Maka Allah sendiri juga menyebutkan dengan kalimat “Syahru Ramadlan”, bukan Ramadlan saja. Hal demikian menunjukkan betapa pentingnya bulan ini, bahkan betapa Allah Ta’ala sampai membuat wahana yang amat istimewa dan khusus terhadap bulan Ramadlan tersebut.
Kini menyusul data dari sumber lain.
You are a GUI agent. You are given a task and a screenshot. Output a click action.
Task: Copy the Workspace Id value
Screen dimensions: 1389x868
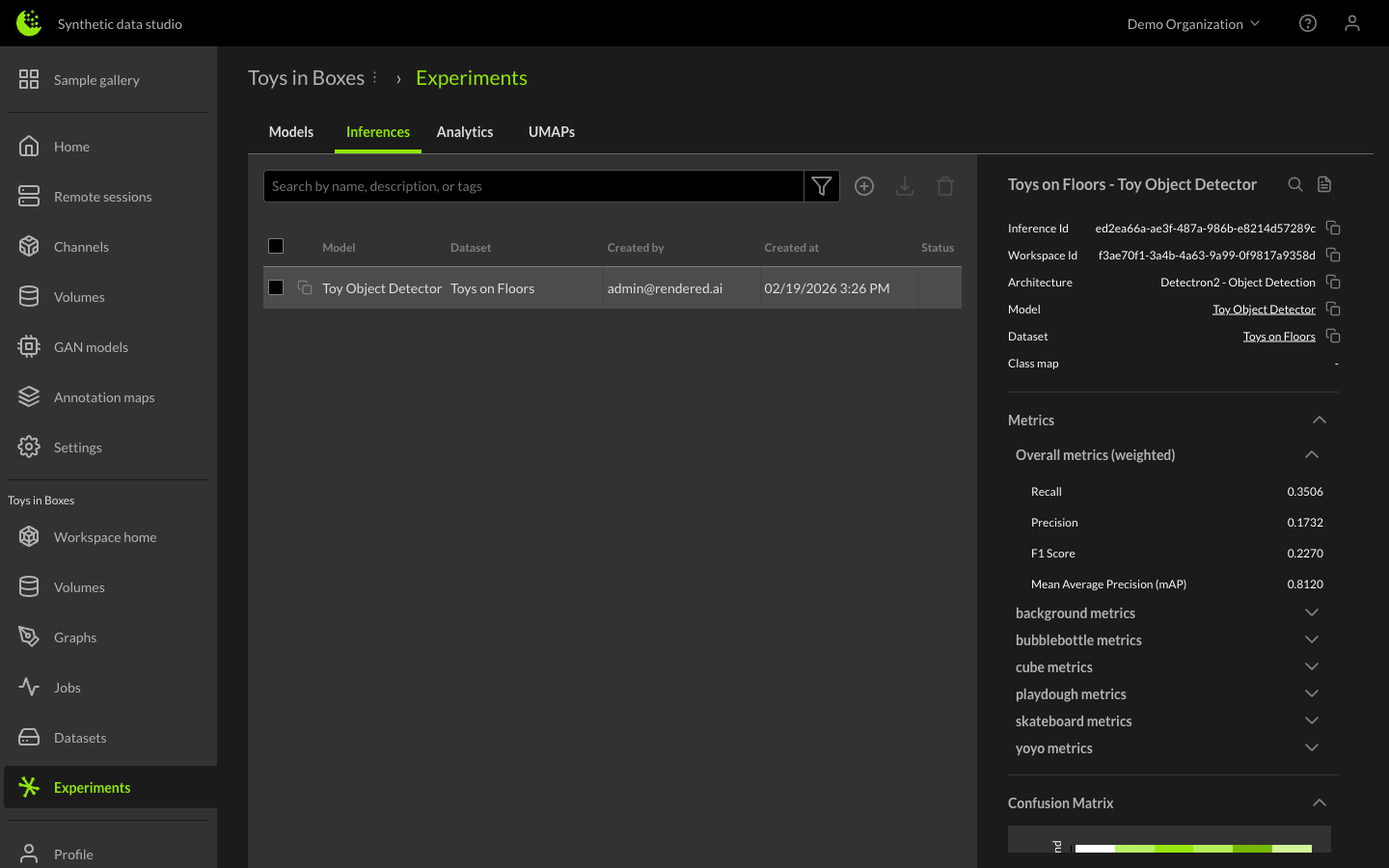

Dalam hadits Shahih riwayat Imam Muslim, Rasulullah SAW bersabda, - dalam Hadits Qudsi - “Allah Azzawa-Jalla berfirman: “Setiap amal manusia kembali padanya, kecuali puasa. Sesungguhnya puasa itu hanya untuk- Ku, dan Akulah yang akan membalasnya sendiri. Puasa itu merupakan tameng, manakala di hari puasa kalian, maka janganlah melakukan hubungan suami-istri dan jangan pula berbuat kotor. Maka apabila ada seserang memakinya, katakanlah :
“Aku ini orang yang berpuasa. Dan demi Dzat Yang Menguasai Jiwa Muhammad, sungguh bau mulut orang yang berpuasa itu di sisi Allah lebih harum dibandingkan misik, di hari kiamat nanti. “
Dalam hadits lain disebutkan, “Hendaknya kamu berpuasa, karena puasa itu tidak ada bandingannya.” (HR. Nasa’i)
Makna puasa itu sendiri adalah mengekang dan mengangkat. Artinya mengekang segala keinginan yang mendorong kita untuk menyimpang dari perintah dan kehendak Allah, mengekang dari segala keinginan untuk berpaling pada selain Allah.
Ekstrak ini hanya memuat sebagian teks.